Saved entries
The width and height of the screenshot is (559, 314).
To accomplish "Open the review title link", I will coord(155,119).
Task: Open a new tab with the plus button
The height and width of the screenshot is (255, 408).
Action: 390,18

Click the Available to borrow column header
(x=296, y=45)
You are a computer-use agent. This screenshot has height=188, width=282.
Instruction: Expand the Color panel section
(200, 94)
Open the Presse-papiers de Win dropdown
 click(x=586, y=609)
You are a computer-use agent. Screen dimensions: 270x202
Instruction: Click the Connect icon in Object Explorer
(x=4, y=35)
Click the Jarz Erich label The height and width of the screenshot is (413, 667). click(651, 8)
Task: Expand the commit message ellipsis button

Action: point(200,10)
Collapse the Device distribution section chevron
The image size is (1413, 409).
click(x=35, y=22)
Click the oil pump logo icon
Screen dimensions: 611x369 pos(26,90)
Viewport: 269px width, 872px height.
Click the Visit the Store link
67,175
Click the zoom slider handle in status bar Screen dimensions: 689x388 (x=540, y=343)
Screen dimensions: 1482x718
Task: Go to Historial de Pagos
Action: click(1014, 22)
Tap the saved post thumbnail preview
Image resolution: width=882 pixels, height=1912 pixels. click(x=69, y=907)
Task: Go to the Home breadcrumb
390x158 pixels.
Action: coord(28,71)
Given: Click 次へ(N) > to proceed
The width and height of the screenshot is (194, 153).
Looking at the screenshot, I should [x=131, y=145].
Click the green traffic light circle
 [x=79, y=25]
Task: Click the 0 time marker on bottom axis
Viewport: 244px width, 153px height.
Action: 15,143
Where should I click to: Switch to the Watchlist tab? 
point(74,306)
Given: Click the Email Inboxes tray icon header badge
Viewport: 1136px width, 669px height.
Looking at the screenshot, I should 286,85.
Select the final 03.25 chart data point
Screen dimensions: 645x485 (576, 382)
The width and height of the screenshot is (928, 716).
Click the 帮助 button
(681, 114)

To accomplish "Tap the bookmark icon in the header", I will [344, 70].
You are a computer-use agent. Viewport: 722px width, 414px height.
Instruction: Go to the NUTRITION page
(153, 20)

* Task prompt:
A complete answer reproduces every line of the records in which the word "Given" occurs.

* Output for this task:
Given: Click 次へ(N) > to proceed
Given: Click the Email Inboxes tray icon header badge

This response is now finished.